_Input records:_

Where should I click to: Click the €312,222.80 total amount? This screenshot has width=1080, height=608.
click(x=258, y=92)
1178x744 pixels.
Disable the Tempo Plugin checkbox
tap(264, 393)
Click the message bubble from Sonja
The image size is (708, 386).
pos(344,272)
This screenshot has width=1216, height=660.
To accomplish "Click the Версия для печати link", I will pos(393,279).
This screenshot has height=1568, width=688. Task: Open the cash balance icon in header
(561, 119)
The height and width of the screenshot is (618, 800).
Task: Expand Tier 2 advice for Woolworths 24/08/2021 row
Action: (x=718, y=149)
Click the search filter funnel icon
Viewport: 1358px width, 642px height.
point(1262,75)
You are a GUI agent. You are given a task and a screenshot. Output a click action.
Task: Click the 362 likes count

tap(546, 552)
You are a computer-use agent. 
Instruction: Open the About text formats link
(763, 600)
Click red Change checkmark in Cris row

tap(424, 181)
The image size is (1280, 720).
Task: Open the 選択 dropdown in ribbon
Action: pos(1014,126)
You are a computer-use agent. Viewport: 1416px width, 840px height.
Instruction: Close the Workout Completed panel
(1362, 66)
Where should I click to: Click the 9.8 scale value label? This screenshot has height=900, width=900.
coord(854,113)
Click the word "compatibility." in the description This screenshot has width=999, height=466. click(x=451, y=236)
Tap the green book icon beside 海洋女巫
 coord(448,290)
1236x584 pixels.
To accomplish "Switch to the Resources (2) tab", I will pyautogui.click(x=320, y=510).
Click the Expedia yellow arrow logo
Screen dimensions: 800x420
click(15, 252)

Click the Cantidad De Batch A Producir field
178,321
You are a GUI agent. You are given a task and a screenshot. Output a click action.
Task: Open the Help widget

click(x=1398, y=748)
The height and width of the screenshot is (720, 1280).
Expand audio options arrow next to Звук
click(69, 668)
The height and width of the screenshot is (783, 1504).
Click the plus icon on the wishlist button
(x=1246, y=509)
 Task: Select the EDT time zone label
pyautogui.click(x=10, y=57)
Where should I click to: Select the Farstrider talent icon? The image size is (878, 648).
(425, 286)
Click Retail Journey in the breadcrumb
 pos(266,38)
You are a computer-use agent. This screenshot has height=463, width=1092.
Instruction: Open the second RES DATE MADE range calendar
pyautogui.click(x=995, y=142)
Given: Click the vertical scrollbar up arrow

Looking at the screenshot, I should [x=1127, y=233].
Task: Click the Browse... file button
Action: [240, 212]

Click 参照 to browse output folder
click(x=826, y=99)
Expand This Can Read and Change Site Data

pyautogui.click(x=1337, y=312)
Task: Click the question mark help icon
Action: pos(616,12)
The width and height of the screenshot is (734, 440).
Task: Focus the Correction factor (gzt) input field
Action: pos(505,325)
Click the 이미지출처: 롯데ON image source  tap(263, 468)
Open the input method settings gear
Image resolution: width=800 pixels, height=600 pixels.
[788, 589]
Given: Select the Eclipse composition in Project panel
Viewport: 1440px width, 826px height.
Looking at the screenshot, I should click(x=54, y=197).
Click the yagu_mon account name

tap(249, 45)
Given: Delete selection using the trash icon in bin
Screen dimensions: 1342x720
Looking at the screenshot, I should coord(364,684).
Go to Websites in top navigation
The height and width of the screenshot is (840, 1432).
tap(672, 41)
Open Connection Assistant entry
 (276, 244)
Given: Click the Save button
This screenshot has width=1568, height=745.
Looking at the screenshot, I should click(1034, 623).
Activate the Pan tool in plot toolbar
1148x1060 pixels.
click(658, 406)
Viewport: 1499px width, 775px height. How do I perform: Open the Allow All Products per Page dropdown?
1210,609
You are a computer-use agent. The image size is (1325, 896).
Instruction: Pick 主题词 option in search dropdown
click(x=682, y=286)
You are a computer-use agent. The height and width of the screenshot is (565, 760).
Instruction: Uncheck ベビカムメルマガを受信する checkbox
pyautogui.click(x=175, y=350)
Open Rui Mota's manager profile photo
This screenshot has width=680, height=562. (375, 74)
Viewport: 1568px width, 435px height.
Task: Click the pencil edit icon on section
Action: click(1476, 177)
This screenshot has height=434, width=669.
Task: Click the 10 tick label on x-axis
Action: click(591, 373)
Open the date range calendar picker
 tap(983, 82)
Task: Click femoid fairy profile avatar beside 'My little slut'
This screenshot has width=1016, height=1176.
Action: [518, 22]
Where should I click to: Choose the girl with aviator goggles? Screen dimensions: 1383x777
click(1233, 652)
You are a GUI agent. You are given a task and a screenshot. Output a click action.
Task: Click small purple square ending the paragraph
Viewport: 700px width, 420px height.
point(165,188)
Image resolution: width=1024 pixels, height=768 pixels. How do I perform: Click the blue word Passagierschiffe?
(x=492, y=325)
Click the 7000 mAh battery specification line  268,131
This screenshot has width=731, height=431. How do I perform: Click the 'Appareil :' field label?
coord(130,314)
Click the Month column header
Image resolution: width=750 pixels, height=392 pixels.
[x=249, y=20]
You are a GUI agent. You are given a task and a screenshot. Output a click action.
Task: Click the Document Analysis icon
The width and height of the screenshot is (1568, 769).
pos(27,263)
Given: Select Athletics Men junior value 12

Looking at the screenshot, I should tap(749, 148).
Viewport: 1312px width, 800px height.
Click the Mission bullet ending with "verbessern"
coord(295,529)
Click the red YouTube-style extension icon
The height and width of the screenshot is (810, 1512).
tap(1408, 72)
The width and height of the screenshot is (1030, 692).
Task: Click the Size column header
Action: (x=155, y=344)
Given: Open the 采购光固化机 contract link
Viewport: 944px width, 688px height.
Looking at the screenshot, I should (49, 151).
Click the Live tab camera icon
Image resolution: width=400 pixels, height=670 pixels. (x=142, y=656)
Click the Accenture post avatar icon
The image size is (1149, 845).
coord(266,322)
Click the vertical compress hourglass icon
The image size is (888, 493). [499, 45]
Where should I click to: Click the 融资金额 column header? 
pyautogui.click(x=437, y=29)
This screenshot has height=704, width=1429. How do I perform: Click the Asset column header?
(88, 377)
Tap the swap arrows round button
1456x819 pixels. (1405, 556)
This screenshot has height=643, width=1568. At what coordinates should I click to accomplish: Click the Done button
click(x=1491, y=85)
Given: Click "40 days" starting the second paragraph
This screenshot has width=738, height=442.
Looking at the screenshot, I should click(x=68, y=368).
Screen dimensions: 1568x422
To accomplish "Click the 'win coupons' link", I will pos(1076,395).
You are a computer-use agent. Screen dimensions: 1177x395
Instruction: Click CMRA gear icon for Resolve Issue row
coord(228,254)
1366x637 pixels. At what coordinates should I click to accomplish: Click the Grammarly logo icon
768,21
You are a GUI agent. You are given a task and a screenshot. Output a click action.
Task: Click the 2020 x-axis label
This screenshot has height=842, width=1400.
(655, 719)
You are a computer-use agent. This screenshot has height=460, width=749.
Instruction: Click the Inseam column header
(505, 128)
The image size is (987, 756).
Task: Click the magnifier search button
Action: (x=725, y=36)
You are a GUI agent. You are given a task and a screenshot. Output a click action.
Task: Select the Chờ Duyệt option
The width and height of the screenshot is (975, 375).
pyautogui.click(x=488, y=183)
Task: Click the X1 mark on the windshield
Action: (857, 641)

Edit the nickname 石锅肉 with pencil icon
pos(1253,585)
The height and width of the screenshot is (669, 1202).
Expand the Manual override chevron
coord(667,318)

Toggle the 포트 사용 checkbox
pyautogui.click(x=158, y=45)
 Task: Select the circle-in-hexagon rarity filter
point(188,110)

_Your task:_ Having looked over the entries above, reproduce all of them exactly.

_Answer:_
Where should I click to: Click the €312,222.80 total amount? This screenshot has width=1080, height=608.
click(x=258, y=92)
1178x744 pixels.
Disable the Tempo Plugin checkbox
tap(264, 393)
Click the message bubble from Sonja
The image size is (708, 386).
pos(344,272)
This screenshot has width=1216, height=660.
To accomplish "Click the Версия для печати link", I will pos(393,279).
This screenshot has height=1568, width=688. Task: Open the cash balance icon in header
(561, 119)
The height and width of the screenshot is (618, 800).
Task: Expand Tier 2 advice for Woolworths 24/08/2021 row
Action: (x=718, y=149)
Click the search filter funnel icon
Viewport: 1358px width, 642px height.
point(1262,75)
You are a GUI agent. You are given a task and a screenshot. Output a click action.
Task: Click the 362 likes count

tap(546, 552)
You are a computer-use agent. 
Instruction: Open the About text formats link
(763, 600)
Click red Change checkmark in Cris row

tap(424, 181)
The image size is (1280, 720).
Task: Open the 選択 dropdown in ribbon
Action: pos(1014,126)
You are a computer-use agent. Viewport: 1416px width, 840px height.
Instruction: Close the Workout Completed panel
(1362, 66)
Where should I click to: Click the 9.8 scale value label? This screenshot has height=900, width=900.
coord(854,113)
Click the word "compatibility." in the description This screenshot has width=999, height=466. click(x=451, y=236)
Tap the green book icon beside 海洋女巫
 coord(448,290)
1236x584 pixels.
To accomplish "Switch to the Resources (2) tab", I will pyautogui.click(x=320, y=510).
Click the Expedia yellow arrow logo
Screen dimensions: 800x420
click(15, 252)

Click the Cantidad De Batch A Producir field
178,321
You are a GUI agent. You are given a task and a screenshot. Output a click action.
Task: Open the Help widget

click(x=1398, y=748)
The height and width of the screenshot is (720, 1280).
Expand audio options arrow next to Звук
click(69, 668)
The height and width of the screenshot is (783, 1504).
Click the plus icon on the wishlist button
(x=1246, y=509)
 Task: Select the EDT time zone label
pyautogui.click(x=10, y=57)
Where should I click to: Select the Farstrider talent icon? The image size is (878, 648).
(425, 286)
Click Retail Journey in the breadcrumb
 pos(266,38)
You are a computer-use agent. This screenshot has height=463, width=1092.
Instruction: Open the second RES DATE MADE range calendar
pyautogui.click(x=995, y=142)
Given: Click the vertical scrollbar up arrow

Looking at the screenshot, I should [x=1127, y=233].
Task: Click the Browse... file button
Action: [240, 212]

Click 参照 to browse output folder
click(x=826, y=99)
Expand This Can Read and Change Site Data

pyautogui.click(x=1337, y=312)
Task: Click the question mark help icon
Action: pos(616,12)
The width and height of the screenshot is (734, 440).
Task: Focus the Correction factor (gzt) input field
Action: pos(505,325)
Click the 이미지출처: 롯데ON image source  tap(263, 468)
Open the input method settings gear
Image resolution: width=800 pixels, height=600 pixels.
[788, 589]
Given: Select the Eclipse composition in Project panel
Viewport: 1440px width, 826px height.
Looking at the screenshot, I should click(x=54, y=197).
Click the yagu_mon account name

tap(249, 45)
Given: Delete selection using the trash icon in bin
Screen dimensions: 1342x720
Looking at the screenshot, I should coord(364,684).
Go to Websites in top navigation
The height and width of the screenshot is (840, 1432).
tap(672, 41)
Open Connection Assistant entry
 (276, 244)
Given: Click the Save button
This screenshot has width=1568, height=745.
Looking at the screenshot, I should click(1034, 623).
Activate the Pan tool in plot toolbar
1148x1060 pixels.
click(658, 406)
Viewport: 1499px width, 775px height. How do I perform: Open the Allow All Products per Page dropdown?
1210,609
You are a computer-use agent. The image size is (1325, 896).
Instruction: Pick 主题词 option in search dropdown
click(x=682, y=286)
You are a computer-use agent. The height and width of the screenshot is (565, 760).
Instruction: Uncheck ベビカムメルマガを受信する checkbox
pyautogui.click(x=175, y=350)
Open Rui Mota's manager profile photo
This screenshot has width=680, height=562. (375, 74)
Viewport: 1568px width, 435px height.
Task: Click the pencil edit icon on section
Action: click(1476, 177)
This screenshot has height=434, width=669.
Task: Click the 10 tick label on x-axis
Action: click(591, 373)
Open the date range calendar picker
 tap(983, 82)
Task: Click femoid fairy profile avatar beside 'My little slut'
This screenshot has width=1016, height=1176.
Action: [518, 22]
Where should I click to: Choose the girl with aviator goggles? Screen dimensions: 1383x777
click(1233, 652)
You are a GUI agent. You are given a task and a screenshot. Output a click action.
Task: Click small purple square ending the paragraph
Viewport: 700px width, 420px height.
point(165,188)
Image resolution: width=1024 pixels, height=768 pixels. How do I perform: Click the blue word Passagierschiffe?
(x=492, y=325)
Click the 7000 mAh battery specification line  268,131
This screenshot has width=731, height=431. How do I perform: Click the 'Appareil :' field label?
coord(130,314)
Click the Month column header
Image resolution: width=750 pixels, height=392 pixels.
[x=249, y=20]
You are a GUI agent. You are given a task and a screenshot. Output a click action.
Task: Click the Document Analysis icon
The width and height of the screenshot is (1568, 769).
pos(27,263)
Given: Select Athletics Men junior value 12

Looking at the screenshot, I should tap(749, 148).
Viewport: 1312px width, 800px height.
Click the Mission bullet ending with "verbessern"
coord(295,529)
Click the red YouTube-style extension icon
The height and width of the screenshot is (810, 1512).
tap(1408, 72)
The width and height of the screenshot is (1030, 692).
Task: Click the Size column header
Action: (x=155, y=344)
Given: Open the 采购光固化机 contract link
Viewport: 944px width, 688px height.
Looking at the screenshot, I should (49, 151).
Click the Live tab camera icon
Image resolution: width=400 pixels, height=670 pixels. (x=142, y=656)
Click the Accenture post avatar icon
The image size is (1149, 845).
coord(266,322)
Click the vertical compress hourglass icon
The image size is (888, 493). [499, 45]
Where should I click to: Click the 融资金额 column header? 
pyautogui.click(x=437, y=29)
This screenshot has height=704, width=1429. How do I perform: Click the Asset column header?
(88, 377)
Tap the swap arrows round button
1456x819 pixels. (1405, 556)
This screenshot has height=643, width=1568. At what coordinates should I click to accomplish: Click the Done button
click(x=1491, y=85)
Given: Click "40 days" starting the second paragraph
This screenshot has width=738, height=442.
Looking at the screenshot, I should click(x=68, y=368).
Screen dimensions: 1568x422
To accomplish "Click the 'win coupons' link", I will pos(1076,395).
You are a computer-use agent. Screen dimensions: 1177x395
Instruction: Click CMRA gear icon for Resolve Issue row
coord(228,254)
1366x637 pixels. At what coordinates should I click to accomplish: Click the Grammarly logo icon
768,21
You are a GUI agent. You are given a task and a screenshot. Output a click action.
Task: Click the 2020 x-axis label
This screenshot has height=842, width=1400.
(655, 719)
You are a computer-use agent. This screenshot has height=460, width=749.
Instruction: Click the Inseam column header
(505, 128)
The image size is (987, 756).
Task: Click the magnifier search button
Action: (x=725, y=36)
You are a GUI agent. You are given a task and a screenshot. Output a click action.
Task: Select the Chờ Duyệt option
The width and height of the screenshot is (975, 375).
pyautogui.click(x=488, y=183)
Task: Click the X1 mark on the windshield
Action: (857, 641)

Edit the nickname 石锅肉 with pencil icon
pos(1253,585)
The height and width of the screenshot is (669, 1202).
Expand the Manual override chevron
coord(667,318)

Toggle the 포트 사용 checkbox
pyautogui.click(x=158, y=45)
 Task: Select the circle-in-hexagon rarity filter
point(188,110)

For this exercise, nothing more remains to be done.